— PROBLEM DETAILS —
Please repeat, from the entries that follow, the lines from the one containing "Click the 炼化 refine button" through the one containing "Where should I" exactly, adding nothing.

— MATERIAL PROVIDED —
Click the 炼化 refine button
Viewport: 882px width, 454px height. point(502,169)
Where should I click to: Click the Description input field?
---
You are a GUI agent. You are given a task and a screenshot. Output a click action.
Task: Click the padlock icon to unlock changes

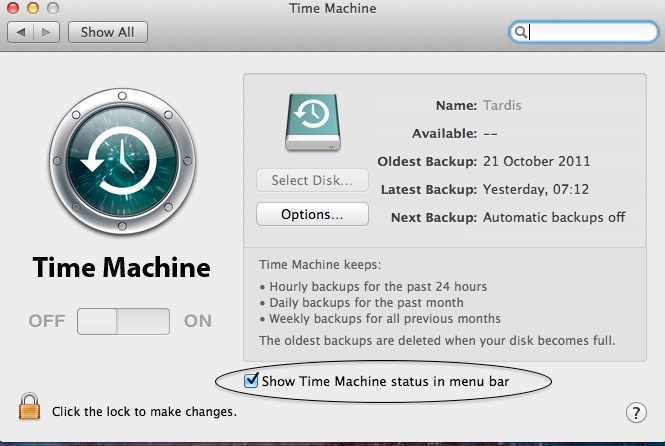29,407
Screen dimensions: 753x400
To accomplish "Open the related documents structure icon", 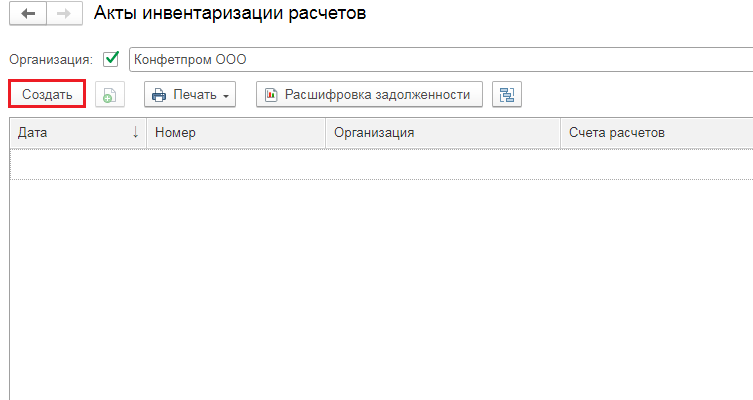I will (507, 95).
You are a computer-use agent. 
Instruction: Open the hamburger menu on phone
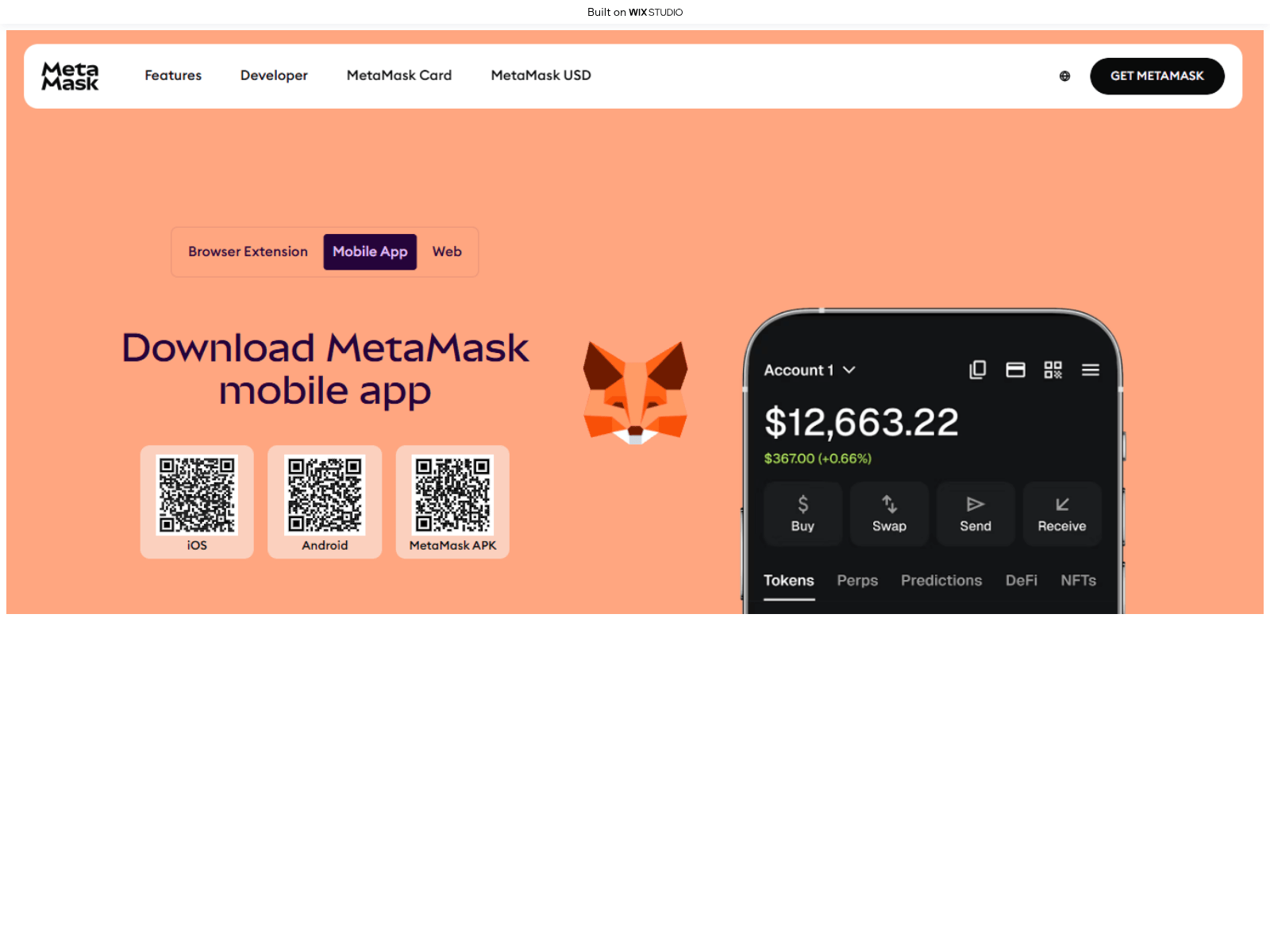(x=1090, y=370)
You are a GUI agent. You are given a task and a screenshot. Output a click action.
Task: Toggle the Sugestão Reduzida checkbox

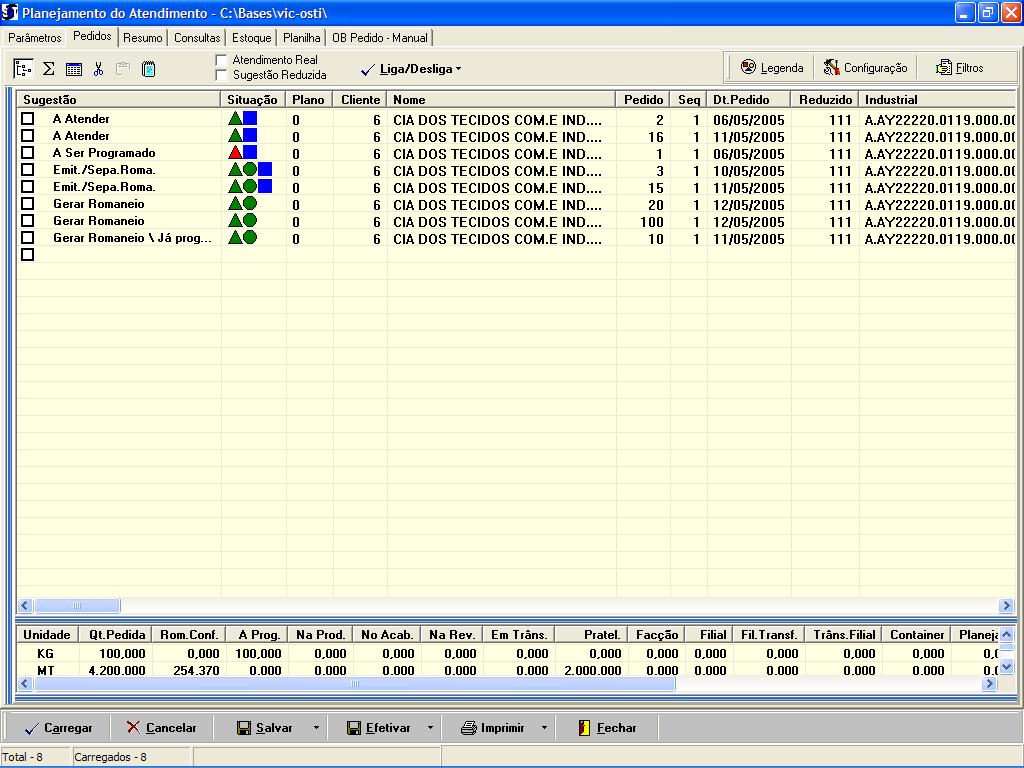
==
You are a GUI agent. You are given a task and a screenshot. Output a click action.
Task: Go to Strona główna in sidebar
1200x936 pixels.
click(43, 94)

— RESPONSE —
Click the 炼化 refine button
Viewport: 882px width, 454px height. point(502,169)
Where should I click to: Click the Description input field?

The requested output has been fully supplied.